(By "computer graphics", I mean the Real Stuff: Color and three-dimensional.)
There are a bazillion mediocre books on this that all look about the same. The standard text on the field is still:
Fundamentals of Interactive Computer Graphics, Second Edition, by Foley, Van Dam, Feiner and Hughes. Addison-Wesley 1987, ISBN 201-12110-7.
(When I took the course, the text was Newman and Sproull; My copy of the above is actually the first edition. There may be a third edition of it out by now.)
Photo-realistic computer graphics is a separate subfield these days: The datastructures and techniques are almost completely different from those used in interactive computer graphics.
This doesn't mean that photo-realistic computer graphics is
harder than interactive computer graphics: A basic
ray-tracer that produces spectacular looking images is
actually amazingly easy to write. It is more work to
support a wide range of geometry types, and much
more
work to try and produce images as quickly as practical.
I recommend:
An Introduction To Ray Tracing, edited by Andrew S Glassner. Academic Press 1989, ISBN 0-12-286160-4.
Andy just happens to be one of the folks who coordinate the annual American computer graphics shindig (SIGGRAPH): He knows and loves the topic, and has put together a good practical introduction to the subject.
I have a long shelf full of more specialized books on splines, image processing and such, but there doesn't seem much point in reviewing them here: By the time you need them, you'll know what you want and where to find it. But this demands mention:
Graphics Gems, edited by Andrew S Glassner. Academic Press 1990, ISBN 0-12-286165-5
This book was intended to make available lots of little tricks of the trade in one handy volume. The first intention worked pretty well, the latter ambition has been a miserable flop: The series is now up to four volumes and going strong:
Graphics Gems II, edited by James Arvo. Academic Press 1991, ISBN 0-12-064480-0.
Graphics Gems III, edited by David Kirk. Academic Press 1992, ISBN 0-12-409670-0.
Graphics Gems IV, edited by Paul Heckbert. Academic Press 1994, ISBN 0-12-336155-9.
The bad news is that, as a collection of contributions from dozens of authors, the quality is rather uneven, ranging from great to perhaps somewhat dubious.
The good news is that all the code has been placed in the public domain and made available via the internet, complete with improvements and bugfixes: Ftp (or whatever) to princeton.edu and look in pub/Graphics/GraphicsGems.
(Incidentally, I learned the above by consulting the comp.graphics Frequently Asked Questions posting on rtfm.mit.edu, a resource you should not neglect.)
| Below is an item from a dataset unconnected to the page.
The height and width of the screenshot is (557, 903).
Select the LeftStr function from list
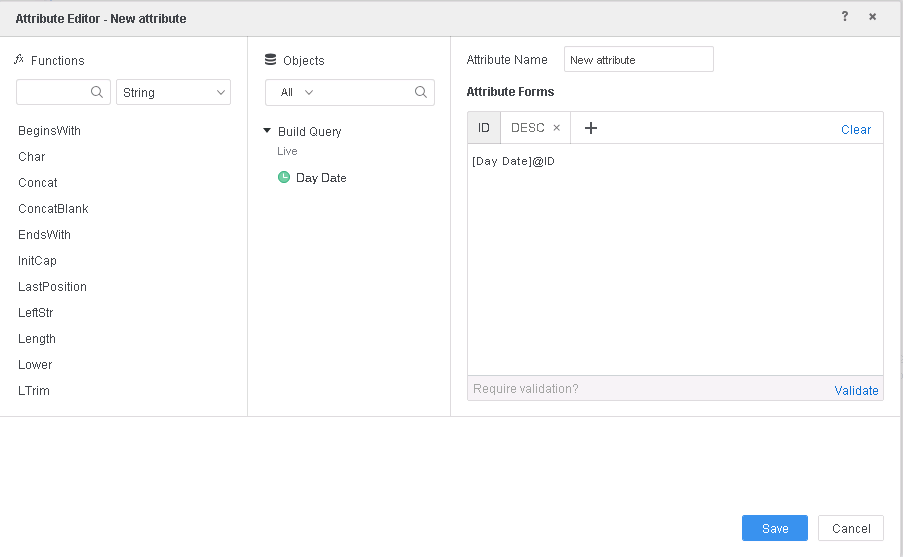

Here's one more reference just to avoid being thought non-trendy grin:
The Science of Fractal Images, edited by Peitgen and Saupe: Springer-Verlag 1988, ISBN 3-540-96608-0.
A nice practical manual to making those cool fractal images, complete with Pascal code snippets for the central algorithms. Fractals are still treated as a niche sort of thing in computer graphics, but I expect to see them becoming steadily more mainstream over time.